Avant la rencontre, Sandra Ochoa, dentiste de 32 ans et fan des Tigres, estimait, elle, que la saison de Gignac avait été « mauvaise » . Elle était entourée par quatre membres de sa famille vêtus de maillots bleu et noir de Querétaro, pourtant pas fans des Gallos, mais des Rayados, l’autre club de Monterrey. Ainsi se vit la rivalité entre les deux voisins de la grande agglomération du nord mexicain. « On est rivaux, mais on n’est pas aveugles non plus, précisait toutefois Cesar Ochoa. Gignac est un joueur d’une qualité supérieure, on est contents de l’avoir à Monterrey. On aimerait bien l’avoir chez nous d’ailleurs (rires). » Ce mécanicien de 63 ans ne savait alors pas encore que ses Rayados retrouveraient les Tigres en quarts de finale. Lors du tournoi de fermeture 2016, les deux voisins s’étaient déjà affrontés à ce stade et ce sont ses favoris qui l’avaient emporté. Rayados constitue d’ailleurs un véritable casse-tête pour les auriazules et notamment pour Gignac qui n’a jamais marqué face au grand rival. Le 22 avril, lors du dernier Clásico disputé et remporté par Rayados (1-0), APG n’avait pas existé, asphyxié par le marquage adverse.
Quoi qu’il en soit, Tigres se trouve en plein renouveau à l’abord de la Liguilla, ce money time du championnat mexicain où tous les compteurs sont remis à zéro.
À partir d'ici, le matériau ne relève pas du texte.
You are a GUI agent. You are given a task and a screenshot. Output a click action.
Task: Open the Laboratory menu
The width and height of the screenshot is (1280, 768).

En tenant compte de leur faux pas face aux Rayados, Gignac et ses coéquipiers ont inscrit quinze buts lors de leurs cinq derniers matchs. Avec sa flopée d’internationaux (Guido Pizarro, Nahuel Guzmán, Luis Advincula, Jurgen Damm, Edu Vargas…) et d’autres éléments particulièrement talentueux, comme l’Argentin Lucas Zelarayan, le club félin fait partie des grands favoris de la compétition. Sa médiocre septième place peut ainsi être en partie imputée à une préparation quasi inexistante après avoir joué la finale retour du championnat d’ouverture 2016 un 25 décembre. APG avait été le grand héros de ce titre, en inscrivant six buts en six matchs lors de la Liguilla, après une médiocre saison régulière à cinq buts. Cette fois, l’idole des supporters auriazules s’est réveillé en amont des play-offs pour aider son club à arracher sa qualification. Son triplé à Querétaro le lance idéalement pour tenter de remporter un troisième championnat, deux ans seulement après son arrivée au Mexique.